Brox, Guido

Guido Brox

Guido Brox OCSO

Titularprior des Klosters Lilbosch 1891–1911

* 31. Dez. 1865 Esch (Noord-Brabant)
† 26. Juli 1911 Echt

Guido Brox, Taufname Jan, wurde am 31. Dezember 1865 in Esch, Nordbrabant, in eine wohlhabende Familie hineingeboren. Seine höhere Schulbildung erhielt er am Kolleg der Franziskaner in Venray.

Am 27. April 1885 empfing er in der Zisterzienserabtei strengerer Observanz (sog. Trappisten) Achel das Novizengewand; am 28. April 1887 legte er die zeitlichen und am 8. Dezember 1888 die feierlichen Gelübde ab. Am 15. Juni 1889 wurde er von Bischof Godschalk von Den Bosch zum Priester geweiht und kurz darauf von Abt Bernardus Maria van de Seyp mit dem Amt des Novizenmeisters betraut. Am 15. November 1891, 26 Jahre alt, sandte ihn Dom Malachias Verstraaten, der Nachfolger von Dom Bernardus, zur Leitung der noch im Aufbau befindlichen Tochtergründung St. Josef nach Lilbosch-Echt. Am 17. November wurde er dort als Titularprior feierlich eingeführt.

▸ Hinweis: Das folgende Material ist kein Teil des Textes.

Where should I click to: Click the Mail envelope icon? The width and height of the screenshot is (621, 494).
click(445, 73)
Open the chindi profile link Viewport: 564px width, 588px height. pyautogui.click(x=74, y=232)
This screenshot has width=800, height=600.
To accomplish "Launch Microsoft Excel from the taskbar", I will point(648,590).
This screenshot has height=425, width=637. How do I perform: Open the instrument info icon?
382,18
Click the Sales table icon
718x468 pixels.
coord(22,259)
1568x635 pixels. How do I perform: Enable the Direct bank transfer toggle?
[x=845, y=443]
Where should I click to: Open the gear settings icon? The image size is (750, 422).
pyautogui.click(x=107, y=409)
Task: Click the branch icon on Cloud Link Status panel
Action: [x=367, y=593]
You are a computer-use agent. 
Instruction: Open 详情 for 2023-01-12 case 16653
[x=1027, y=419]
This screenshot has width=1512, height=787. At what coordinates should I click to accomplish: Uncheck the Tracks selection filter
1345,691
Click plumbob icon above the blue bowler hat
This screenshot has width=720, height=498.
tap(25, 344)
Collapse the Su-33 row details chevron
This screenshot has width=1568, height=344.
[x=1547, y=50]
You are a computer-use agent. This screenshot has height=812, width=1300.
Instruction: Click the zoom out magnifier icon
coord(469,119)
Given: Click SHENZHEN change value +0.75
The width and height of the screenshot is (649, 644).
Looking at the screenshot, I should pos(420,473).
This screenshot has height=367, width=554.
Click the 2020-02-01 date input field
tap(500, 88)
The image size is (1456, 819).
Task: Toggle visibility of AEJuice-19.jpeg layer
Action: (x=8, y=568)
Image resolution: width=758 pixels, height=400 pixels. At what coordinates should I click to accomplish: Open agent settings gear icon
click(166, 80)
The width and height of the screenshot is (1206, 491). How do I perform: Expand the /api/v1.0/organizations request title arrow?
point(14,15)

Hier zeigte der neue Prior außerordentliche Aktivität und schaffte es durch beharrlichen Eifer, dieses Haus zu großer Blüte zu führen. Um einen stetigen Nachwuchs an Berufungen mit einer soliden Bildung zu sichern, gründete Dom Guido 1894 ein Knabenseminar, das sich 1906 zum St.-Bernardus-Kolleg (»Gymnasium Lilbosch“) entwickelte. Diese Schulgründung war eine direkte Folge der infolge der Vereinigung der drei Trappistenobservanzen des Zisterzienserordens auf dem Generalkapitel OCSO 1892 erarbeiteten neuen Statuten, die eine höhere Bildung der Mönche überhaupt erst forderten. Am 26. April 1894 nahm das Juvenat in Lilbosch mit einer kleinen Gruppe von neun Schülern seine Arbeit auf; zwölf Jahre später wurde ein eigenes Gebäude errichtet, das groß genug war, um 160 Schülern Platz zu bieten. Bereits im Herbst 1898 gingen die ersten beiden Studenten nach Rom, im darauffolgenden Jahr verdoppelte sich diese Zahl. Von da an bis zum Tod Dom Guidos studierten alljährlich vier Studenten aus Lilbosch an der Gregoriana. Fast alle von ihnen erwarben einen Doktorgrad in Philosophie, Theologie oder Kirchenrecht, einer von ihnen der spätere Schuldirektor und Abt Anselmus van Hoof.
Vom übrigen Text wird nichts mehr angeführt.